▸ **PROBLEM TO WORK ON**
Reproduce exactly, and only, the lines of the material below running from the line bearing "[Rss] (70, 27)" through the line bearing "m² (632, 1699)". Leave any pictures out.
◇ ◇ ◇ ◇ ◇
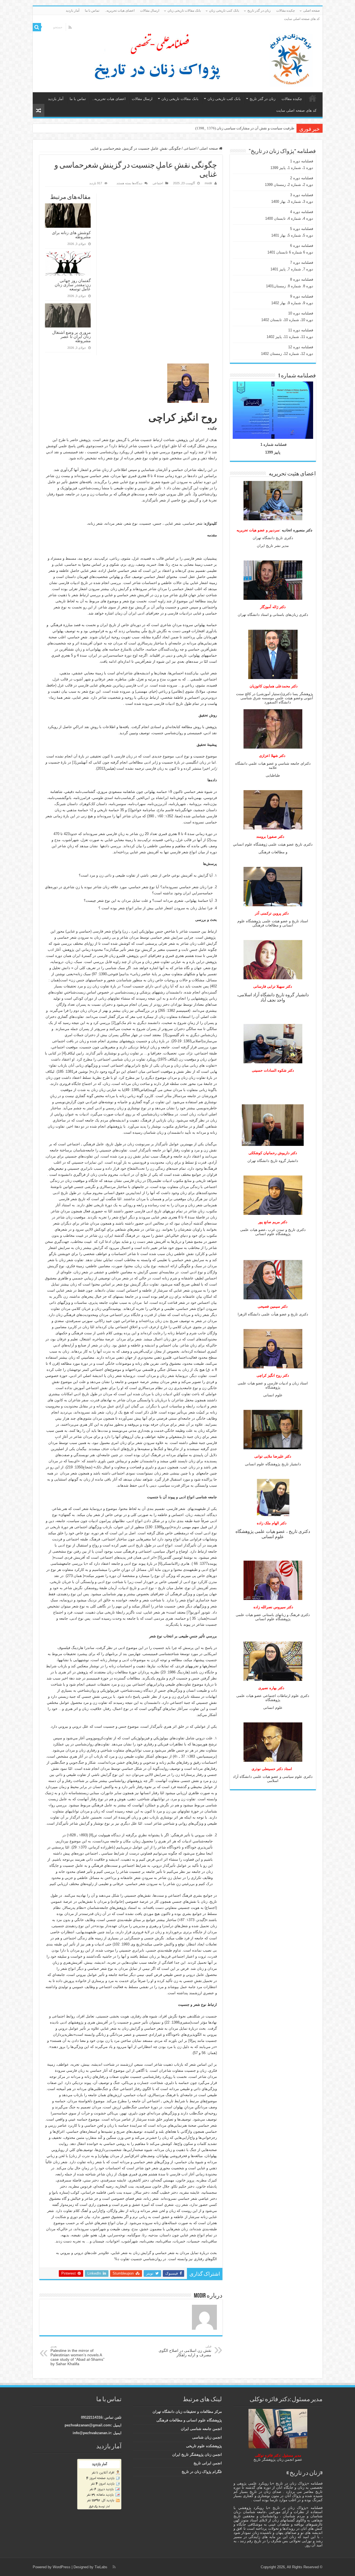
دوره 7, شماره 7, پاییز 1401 (291, 269)
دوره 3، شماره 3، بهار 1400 (292, 201)
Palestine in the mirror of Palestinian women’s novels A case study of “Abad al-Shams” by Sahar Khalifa (77, 2355)
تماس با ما (92, 10)
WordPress (61, 2567)
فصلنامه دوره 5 (301, 229)
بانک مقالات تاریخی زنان (184, 10)
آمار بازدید (72, 10)
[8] (91, 1835)
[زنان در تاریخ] (179, 58)
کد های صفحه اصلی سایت (302, 19)
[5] (160, 1557)
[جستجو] (37, 27)
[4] (64, 1053)
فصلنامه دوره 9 (301, 296)
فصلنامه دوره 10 (300, 313)
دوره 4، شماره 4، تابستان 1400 (289, 218)
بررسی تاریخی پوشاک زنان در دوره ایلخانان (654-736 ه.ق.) (250, 128)
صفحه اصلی (311, 10)
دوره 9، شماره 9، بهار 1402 (292, 303)
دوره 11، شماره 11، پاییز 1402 (290, 337)
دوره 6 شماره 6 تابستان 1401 (290, 252)
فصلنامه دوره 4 (301, 212)
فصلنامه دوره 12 (300, 347)
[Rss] (70, 27)
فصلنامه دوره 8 (301, 279)
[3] (165, 1035)
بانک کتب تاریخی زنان (224, 10)
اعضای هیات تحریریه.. (120, 10)
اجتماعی (190, 148)
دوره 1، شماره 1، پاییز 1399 (291, 168)
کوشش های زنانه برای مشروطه (71, 234)
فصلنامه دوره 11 (300, 330)
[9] (190, 2041)
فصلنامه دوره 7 (301, 262)
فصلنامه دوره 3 (301, 195)
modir (208, 183)
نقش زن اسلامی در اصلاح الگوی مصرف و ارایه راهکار (185, 2351)
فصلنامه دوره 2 (301, 178)
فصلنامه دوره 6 (301, 246)
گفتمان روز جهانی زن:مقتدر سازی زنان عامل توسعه (73, 284)
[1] (74, 762)
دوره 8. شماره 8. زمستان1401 (289, 286)
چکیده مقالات (285, 10)
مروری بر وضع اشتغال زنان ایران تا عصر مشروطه (71, 336)
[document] (273, 785)
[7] (189, 1612)
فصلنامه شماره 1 (273, 444)
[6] (160, 1563)
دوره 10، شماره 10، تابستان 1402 (287, 320)
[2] (113, 1023)
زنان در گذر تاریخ (259, 10)
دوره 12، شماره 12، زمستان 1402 (287, 354)
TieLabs (101, 2567)
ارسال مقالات (149, 10)
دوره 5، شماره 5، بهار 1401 (292, 235)
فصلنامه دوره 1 (301, 161)
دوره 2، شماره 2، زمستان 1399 (289, 185)
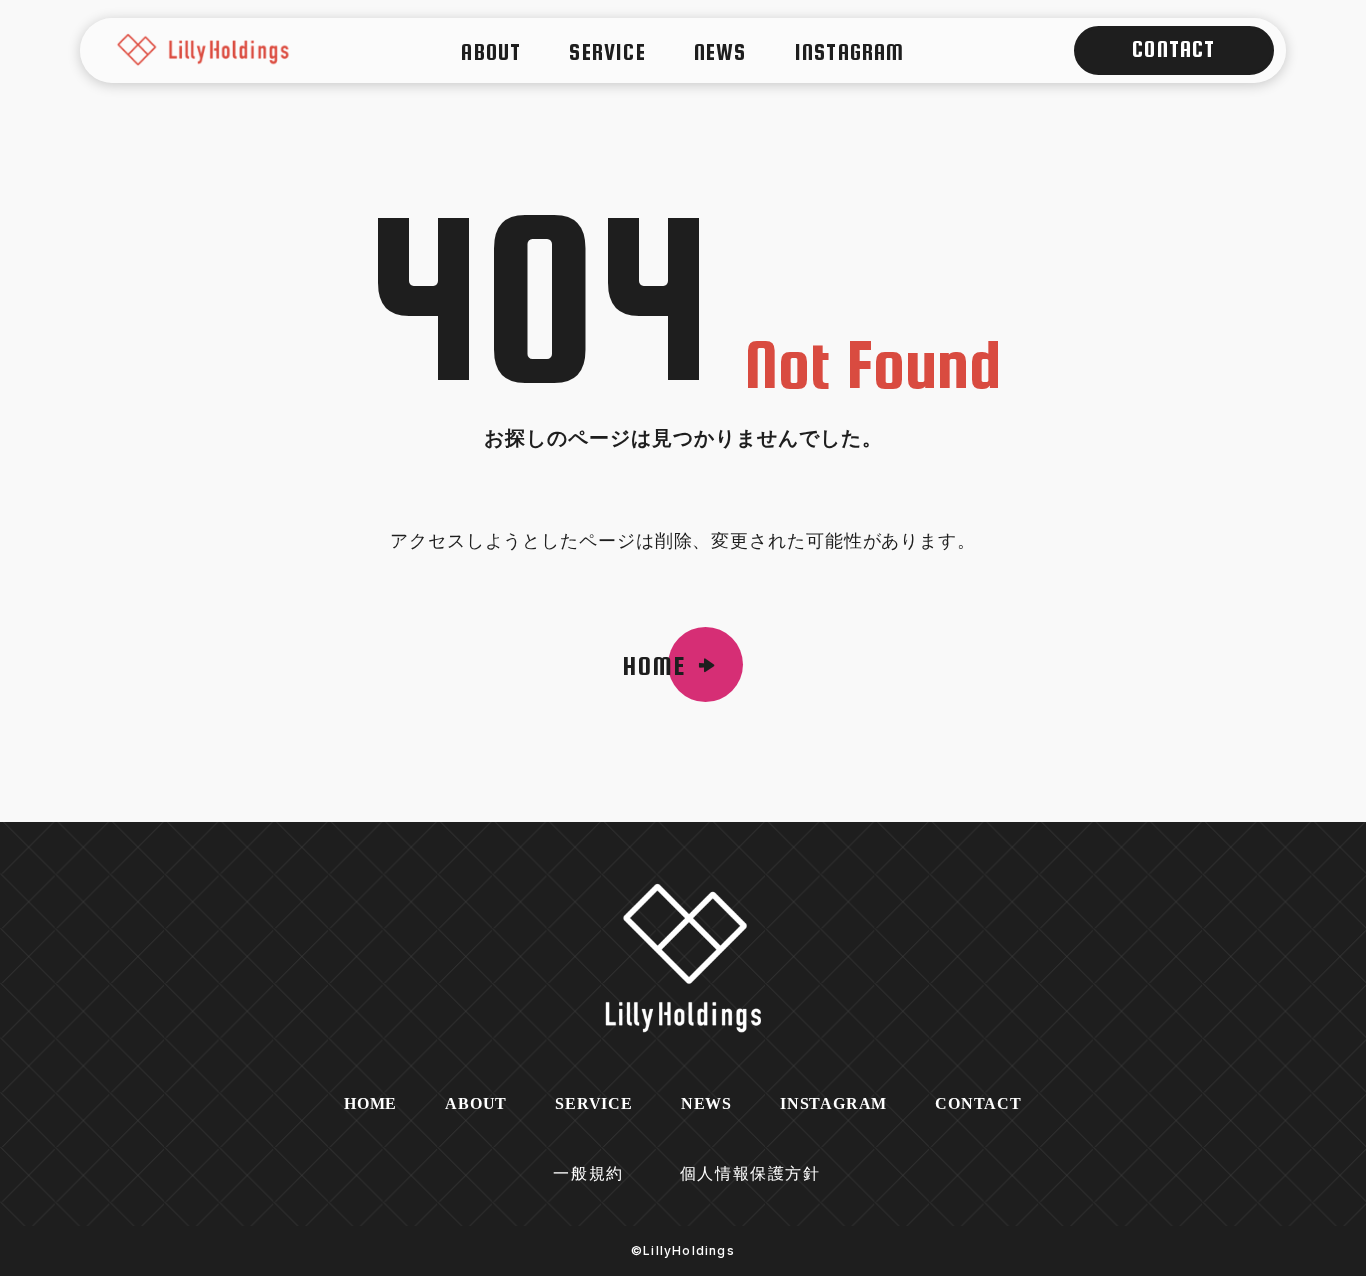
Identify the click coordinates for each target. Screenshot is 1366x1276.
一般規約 (588, 1173)
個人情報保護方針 (750, 1173)
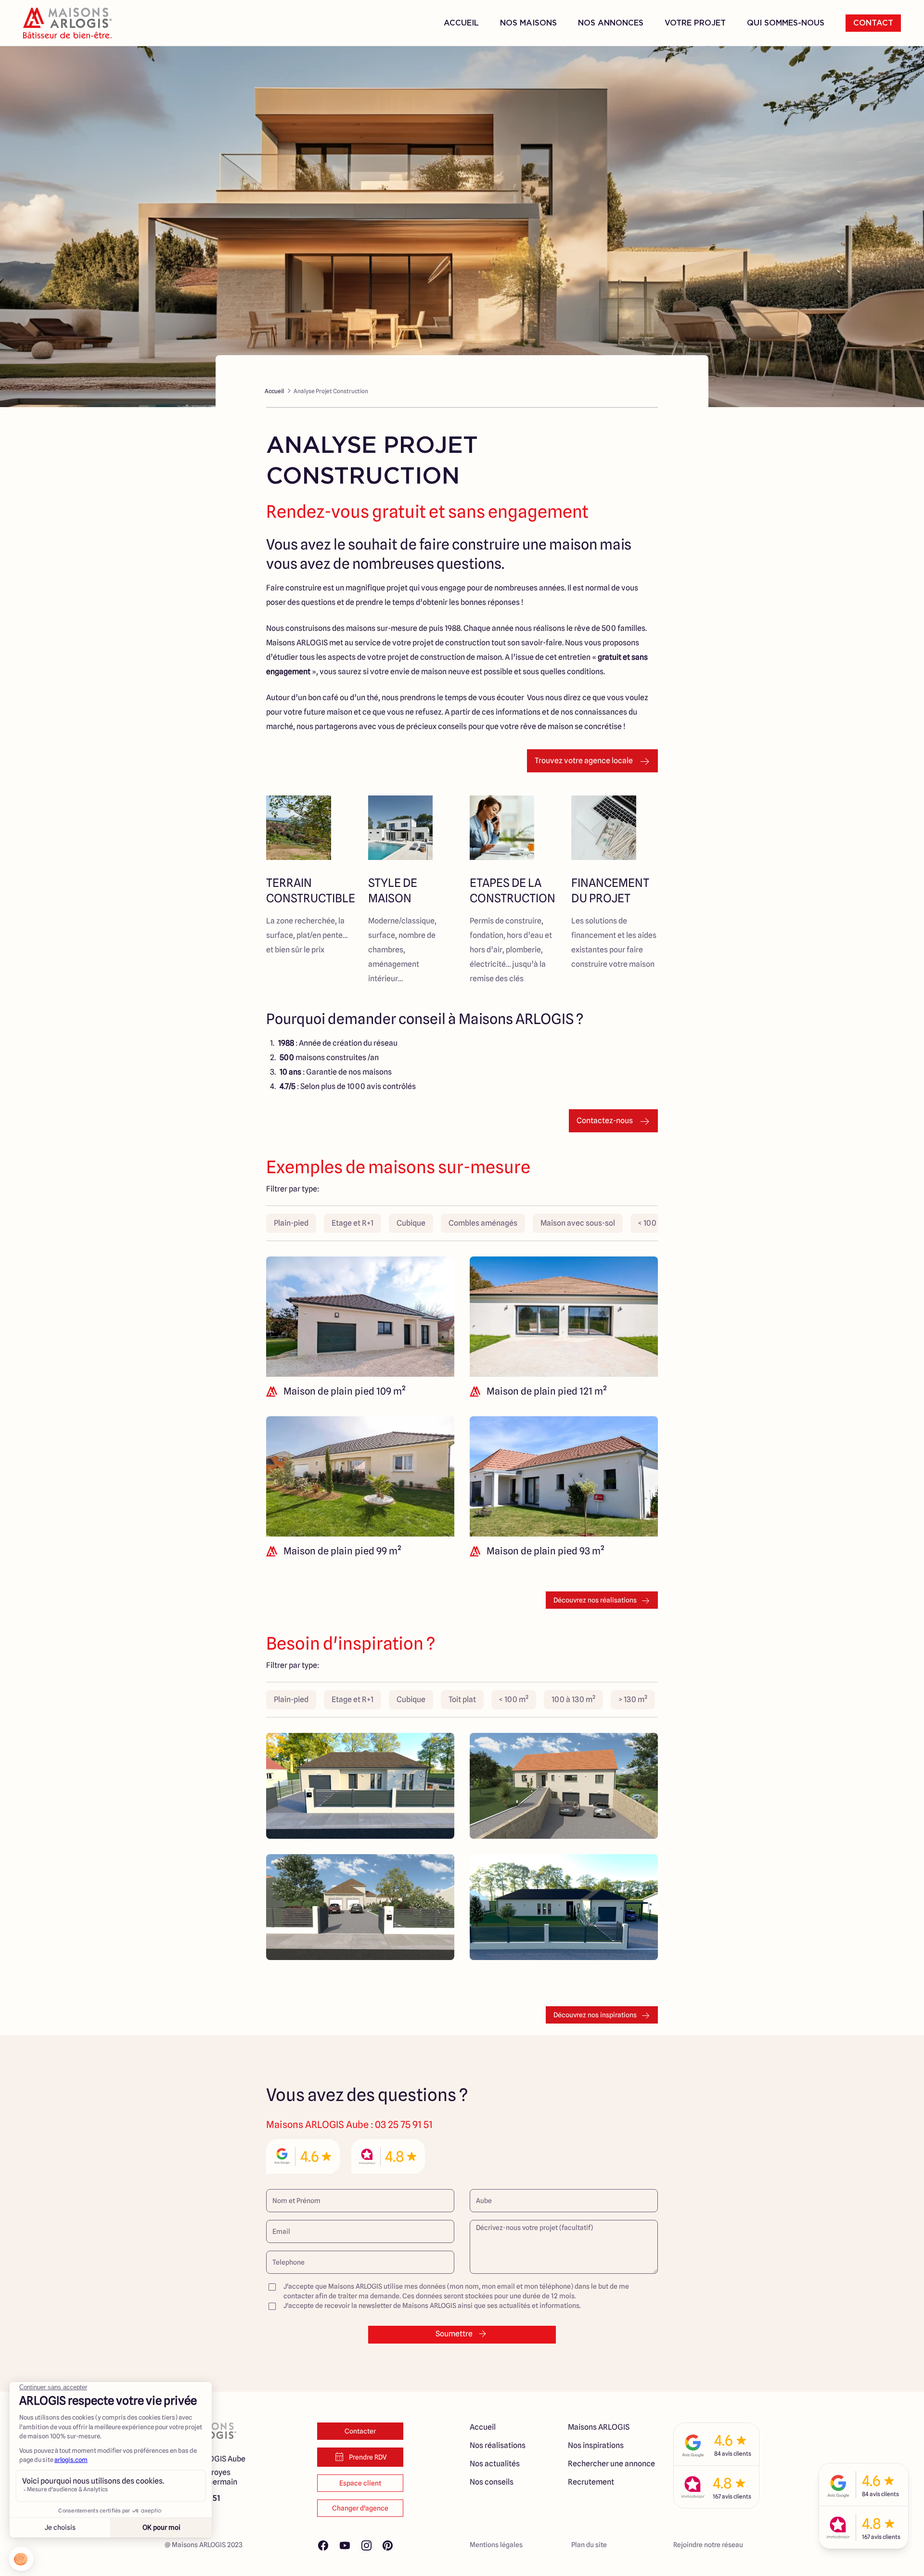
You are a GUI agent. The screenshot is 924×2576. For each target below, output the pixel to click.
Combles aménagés (483, 1223)
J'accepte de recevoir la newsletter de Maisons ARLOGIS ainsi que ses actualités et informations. (432, 2305)
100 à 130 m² (573, 1699)
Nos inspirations (596, 2445)
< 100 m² (652, 1223)
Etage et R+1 (352, 1223)
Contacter (360, 2431)
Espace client (360, 2483)
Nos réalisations (498, 2445)
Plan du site (589, 2545)
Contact (873, 23)
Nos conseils (491, 2481)
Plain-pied (291, 1223)
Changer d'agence (360, 2508)
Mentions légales (496, 2545)
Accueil (461, 23)
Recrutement (591, 2481)
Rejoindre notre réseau (708, 2545)
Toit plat (462, 1699)
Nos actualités (495, 2463)
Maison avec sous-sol (577, 1223)
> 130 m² (632, 1699)
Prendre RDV (368, 2457)
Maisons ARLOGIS (598, 2427)
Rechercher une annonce (611, 2463)
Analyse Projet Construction (331, 391)
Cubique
◇ ◇ ◇ ◇ ◇
▸ **RESULT FOR THIS EXERCISE**
[Rss] (70, 27)
فصلنامه دوره 8 (301, 279)
[3] (165, 1035)
بانک کتب تاریخی زنان (224, 10)
اعضای هیات تحریریه.. (120, 10)
اجتماعی (190, 148)
دوره 1، شماره 1، پاییز 1399 (291, 168)
کوشش های زنانه برای مشروطه (71, 234)
فصلنامه دوره 11 (300, 330)
[9] (190, 2041)
فصلنامه دوره 7 (301, 262)
فصلنامه دوره 3 (301, 195)
modir (208, 183)
نقش زن اسلامی در اصلاح الگوی مصرف و ارایه راهکار (185, 2351)
فصلنامه دوره 2 (301, 178)
فصلنامه دوره 6 (301, 246)
گفتمان روز جهانی زن:مقتدر سازی زنان عامل توسعه (73, 284)
[1] (74, 762)
دوره 8. شماره 8. زمستان1401 (289, 286)
چکیده مقالات (285, 10)
مروری بر وضع اشتغال زنان ایران تا عصر مشروطه (71, 336)
[document] (273, 785)
[7] (189, 1612)
فصلنامه شماره 1 (273, 444)
[6] (160, 1563)
دوره 10، شماره 10، تابستان 1402 (287, 320)
[2] (113, 1023)
زنان در گذر تاریخ (259, 10)
دوره 12، شماره 12، زمستان 1402 (287, 354)
TieLabs (101, 2567)
ارسال مقالات (149, 10)
دوره 5، شماره 5، بهار 1401 (292, 235)
فصلنامه دوره 1 (301, 161)
دوره 2، شماره 2، زمستان 1399 (289, 185)
Identify the click coordinates for each target. Screenshot is 1366x1276.
一般規約 (588, 1173)
個人情報保護方針 (750, 1173)
You are a GUI agent. The screenshot is 924×2576. For each target below, output the pixel to click.
Combles aménagés (483, 1223)
J'accepte de recevoir la newsletter de Maisons ARLOGIS ainsi que ses actualités et informations. (432, 2305)
100 à 130 m² (573, 1699)
Nos inspirations (596, 2445)
< 100 m² (652, 1223)
Etage et R+1 (352, 1223)
Contacter (360, 2431)
Espace client (360, 2483)
Nos réalisations (498, 2445)
Plan du site (589, 2545)
Contact (873, 23)
Nos conseils (491, 2481)
Plain-pied (291, 1223)
Changer d'agence (360, 2508)
Mentions légales (496, 2545)
Accueil (461, 23)
Recrutement (591, 2481)
Rejoindre notre réseau (708, 2545)
Toit plat (462, 1699)
Nos actualités (495, 2463)
Maison avec sous-sol (577, 1223)
> 130 m² (632, 1699)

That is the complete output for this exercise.